Older Brains Slower But Smarter
German-born American physicist Albert Einstein (1879 - 1955) in his study at Princeton, New Jersey, where he was professor at the Institute for Advanced Studies, 1951. Photo by Ernst Haas/Getty Images.
Here’s a headline about study results in a scientific journal that merits printing on t-shirts and bumper stickers:
“Older brains slow due to greater experience, rather than cognitive decline.”
That’s the headline about research published in the journal Topics in Cognitive Science.
Although it’s long been thought that age leads to a steady deterioration of brain function, new research shows that older brains may take longer to process information because they have ever increasing amounts of knowledge to process.
This has often been misidentified as declining capacity, says study author Dr. Michael Ramscar of the University of Tuebingen in Germany.

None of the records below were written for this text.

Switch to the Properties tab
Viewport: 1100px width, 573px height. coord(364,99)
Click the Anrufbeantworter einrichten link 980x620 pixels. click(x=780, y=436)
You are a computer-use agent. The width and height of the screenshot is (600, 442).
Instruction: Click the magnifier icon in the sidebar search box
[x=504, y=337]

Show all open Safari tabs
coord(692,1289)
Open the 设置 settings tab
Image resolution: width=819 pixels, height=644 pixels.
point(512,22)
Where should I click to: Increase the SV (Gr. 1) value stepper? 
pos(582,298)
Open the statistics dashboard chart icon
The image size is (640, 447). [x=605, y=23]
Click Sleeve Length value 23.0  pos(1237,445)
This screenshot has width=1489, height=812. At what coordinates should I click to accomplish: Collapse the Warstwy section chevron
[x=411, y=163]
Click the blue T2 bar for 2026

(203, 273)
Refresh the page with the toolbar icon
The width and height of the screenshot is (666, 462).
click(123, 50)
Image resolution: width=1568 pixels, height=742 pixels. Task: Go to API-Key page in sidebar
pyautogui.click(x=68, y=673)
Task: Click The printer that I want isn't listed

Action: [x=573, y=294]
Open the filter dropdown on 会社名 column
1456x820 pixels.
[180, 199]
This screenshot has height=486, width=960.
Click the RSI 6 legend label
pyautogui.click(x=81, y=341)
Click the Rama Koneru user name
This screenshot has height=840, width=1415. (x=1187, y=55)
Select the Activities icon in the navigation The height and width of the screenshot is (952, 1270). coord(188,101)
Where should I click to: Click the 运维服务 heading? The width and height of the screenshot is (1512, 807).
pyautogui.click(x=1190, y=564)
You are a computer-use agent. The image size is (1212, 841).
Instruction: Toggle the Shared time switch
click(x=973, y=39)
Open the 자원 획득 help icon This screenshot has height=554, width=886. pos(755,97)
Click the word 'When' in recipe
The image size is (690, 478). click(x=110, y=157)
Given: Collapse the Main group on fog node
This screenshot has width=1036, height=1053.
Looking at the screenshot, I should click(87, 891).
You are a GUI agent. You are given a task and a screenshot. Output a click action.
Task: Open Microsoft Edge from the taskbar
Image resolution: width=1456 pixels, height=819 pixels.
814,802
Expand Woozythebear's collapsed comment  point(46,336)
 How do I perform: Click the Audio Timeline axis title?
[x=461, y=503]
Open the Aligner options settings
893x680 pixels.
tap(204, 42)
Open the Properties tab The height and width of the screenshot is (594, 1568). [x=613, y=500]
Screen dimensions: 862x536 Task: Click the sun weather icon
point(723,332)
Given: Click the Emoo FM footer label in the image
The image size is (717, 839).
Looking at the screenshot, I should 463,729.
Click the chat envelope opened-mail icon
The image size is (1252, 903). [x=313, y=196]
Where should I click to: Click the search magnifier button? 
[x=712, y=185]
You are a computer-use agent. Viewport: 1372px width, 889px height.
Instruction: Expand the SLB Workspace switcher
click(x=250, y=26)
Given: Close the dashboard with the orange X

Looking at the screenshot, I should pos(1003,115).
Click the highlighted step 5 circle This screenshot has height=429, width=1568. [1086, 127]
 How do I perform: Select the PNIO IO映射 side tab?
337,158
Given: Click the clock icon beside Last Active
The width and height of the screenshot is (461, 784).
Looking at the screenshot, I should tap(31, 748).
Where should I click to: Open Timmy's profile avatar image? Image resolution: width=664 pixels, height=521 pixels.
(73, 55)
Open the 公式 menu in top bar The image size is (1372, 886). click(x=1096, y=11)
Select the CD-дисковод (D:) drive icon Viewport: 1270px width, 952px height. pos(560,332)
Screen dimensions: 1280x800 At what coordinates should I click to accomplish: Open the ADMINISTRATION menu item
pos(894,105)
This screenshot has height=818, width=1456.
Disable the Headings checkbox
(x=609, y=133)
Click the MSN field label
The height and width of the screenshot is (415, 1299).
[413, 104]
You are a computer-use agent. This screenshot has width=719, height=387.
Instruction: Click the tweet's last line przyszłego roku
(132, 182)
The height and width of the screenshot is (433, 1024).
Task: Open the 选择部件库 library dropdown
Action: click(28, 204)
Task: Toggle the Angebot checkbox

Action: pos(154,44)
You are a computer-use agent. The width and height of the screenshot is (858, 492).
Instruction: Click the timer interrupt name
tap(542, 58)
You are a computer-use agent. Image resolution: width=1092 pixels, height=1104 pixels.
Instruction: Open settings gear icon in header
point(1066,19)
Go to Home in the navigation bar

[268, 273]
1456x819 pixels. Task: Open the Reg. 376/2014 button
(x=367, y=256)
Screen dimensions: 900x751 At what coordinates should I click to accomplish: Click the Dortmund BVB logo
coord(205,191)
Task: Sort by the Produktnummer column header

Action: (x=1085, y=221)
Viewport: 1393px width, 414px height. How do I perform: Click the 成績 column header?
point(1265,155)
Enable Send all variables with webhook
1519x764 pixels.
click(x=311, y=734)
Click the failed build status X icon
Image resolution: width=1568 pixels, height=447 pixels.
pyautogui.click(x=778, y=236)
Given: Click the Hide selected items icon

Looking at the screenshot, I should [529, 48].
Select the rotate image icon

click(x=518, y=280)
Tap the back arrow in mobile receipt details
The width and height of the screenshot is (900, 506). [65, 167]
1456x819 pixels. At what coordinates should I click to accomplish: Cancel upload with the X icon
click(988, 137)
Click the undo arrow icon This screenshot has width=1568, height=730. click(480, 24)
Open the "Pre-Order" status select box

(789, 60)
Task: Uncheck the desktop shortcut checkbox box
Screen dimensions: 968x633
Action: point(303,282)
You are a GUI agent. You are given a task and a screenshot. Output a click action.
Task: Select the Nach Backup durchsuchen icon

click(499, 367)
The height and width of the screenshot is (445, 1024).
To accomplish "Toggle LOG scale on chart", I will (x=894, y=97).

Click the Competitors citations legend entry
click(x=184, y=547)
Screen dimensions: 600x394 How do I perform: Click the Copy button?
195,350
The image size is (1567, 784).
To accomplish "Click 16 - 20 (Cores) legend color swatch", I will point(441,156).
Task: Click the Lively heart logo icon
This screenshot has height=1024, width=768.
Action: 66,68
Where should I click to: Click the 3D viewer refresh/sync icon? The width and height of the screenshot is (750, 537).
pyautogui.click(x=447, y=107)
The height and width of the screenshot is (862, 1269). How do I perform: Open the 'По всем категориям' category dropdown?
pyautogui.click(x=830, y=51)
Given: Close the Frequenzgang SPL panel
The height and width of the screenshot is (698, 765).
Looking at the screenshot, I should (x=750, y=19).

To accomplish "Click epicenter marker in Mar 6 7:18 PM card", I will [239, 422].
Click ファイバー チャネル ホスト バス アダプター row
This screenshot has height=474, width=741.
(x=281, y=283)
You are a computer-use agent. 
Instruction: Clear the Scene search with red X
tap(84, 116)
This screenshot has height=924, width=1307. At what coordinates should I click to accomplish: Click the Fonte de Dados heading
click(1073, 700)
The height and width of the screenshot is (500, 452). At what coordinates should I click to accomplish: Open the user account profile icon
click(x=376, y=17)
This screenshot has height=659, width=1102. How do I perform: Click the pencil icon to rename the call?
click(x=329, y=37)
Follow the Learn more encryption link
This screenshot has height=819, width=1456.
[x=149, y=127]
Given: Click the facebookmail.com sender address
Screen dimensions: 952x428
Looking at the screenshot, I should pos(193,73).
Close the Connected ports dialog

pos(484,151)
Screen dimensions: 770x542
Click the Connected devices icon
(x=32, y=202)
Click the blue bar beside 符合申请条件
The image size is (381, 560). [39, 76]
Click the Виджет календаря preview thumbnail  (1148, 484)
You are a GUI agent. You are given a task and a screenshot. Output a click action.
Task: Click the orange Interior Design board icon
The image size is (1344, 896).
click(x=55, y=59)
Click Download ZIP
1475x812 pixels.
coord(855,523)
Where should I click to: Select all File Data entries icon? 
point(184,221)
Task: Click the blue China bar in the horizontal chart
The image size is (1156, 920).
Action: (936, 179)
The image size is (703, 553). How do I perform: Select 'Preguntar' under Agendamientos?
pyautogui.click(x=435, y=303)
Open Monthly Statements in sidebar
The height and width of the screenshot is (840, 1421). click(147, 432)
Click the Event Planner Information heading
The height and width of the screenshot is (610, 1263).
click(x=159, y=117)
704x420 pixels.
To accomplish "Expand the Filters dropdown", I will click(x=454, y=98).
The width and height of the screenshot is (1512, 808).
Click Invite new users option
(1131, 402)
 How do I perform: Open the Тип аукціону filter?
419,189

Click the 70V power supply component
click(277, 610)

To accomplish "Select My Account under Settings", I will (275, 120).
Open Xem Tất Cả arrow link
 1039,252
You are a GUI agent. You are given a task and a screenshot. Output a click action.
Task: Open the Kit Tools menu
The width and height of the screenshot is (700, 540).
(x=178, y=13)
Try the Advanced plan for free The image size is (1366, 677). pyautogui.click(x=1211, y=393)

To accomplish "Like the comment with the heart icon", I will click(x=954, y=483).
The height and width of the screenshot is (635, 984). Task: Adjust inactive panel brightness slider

The study takes a critical look at the measures that are usually thought to show that our cognitive abilities decline across adulthood.
Instead of finding evidence of decline, the team discovered that most standard cognitive measures are flawed, confusing increased knowledge for declining capacity.
Dr. Ramscar’s team used computers, programmed to act as though they were humans, to read a certain amount each day, learning new things along the way. When the researchers let a computer ‘read’ a limited amount, its performance on cognitive tests resembled that of a young adult.
However, if the same computer was exposed to data which represented a lifetime of experiences its performance looked like that of an older adult. Often it was slower, not because its processing capacity had declined, but because increased “experience” had caused the computer’s database to grow, giving it more data to process, and that processing takes time.
“What does this finding mean for our understanding of our ageing minds, for example older adults’ increased difficulties with word recall? These are traditionally thought to reveal how our memory for words deteriorates with age, but Big Data adds a twist to this idea,” said Dr. Ramscar. “Technology now allows researchers to make quantitative estimates about the number of words an adult can be expected to learn across a lifetime, enabling the team to separate the challenge that increasing knowledge poses to memory from the actual performance of memory itself.”
“Imagine someone who knows two people’s birthdays and can recall them almost perfectly. Would you really want to say that person has a better memory than a person who knows the birthdays of 2000 people, but can ‘only’ match the right person to the right birthday nine times out of ten?” asks Dr. Ramscar.
“It is time we rethink what we mean by the aging mind before our false assumptions result in decisions and policies that marginalize the old or waste precious public resources to remediate problems that do not exist,” said the editors of Topics in Cognitive Science.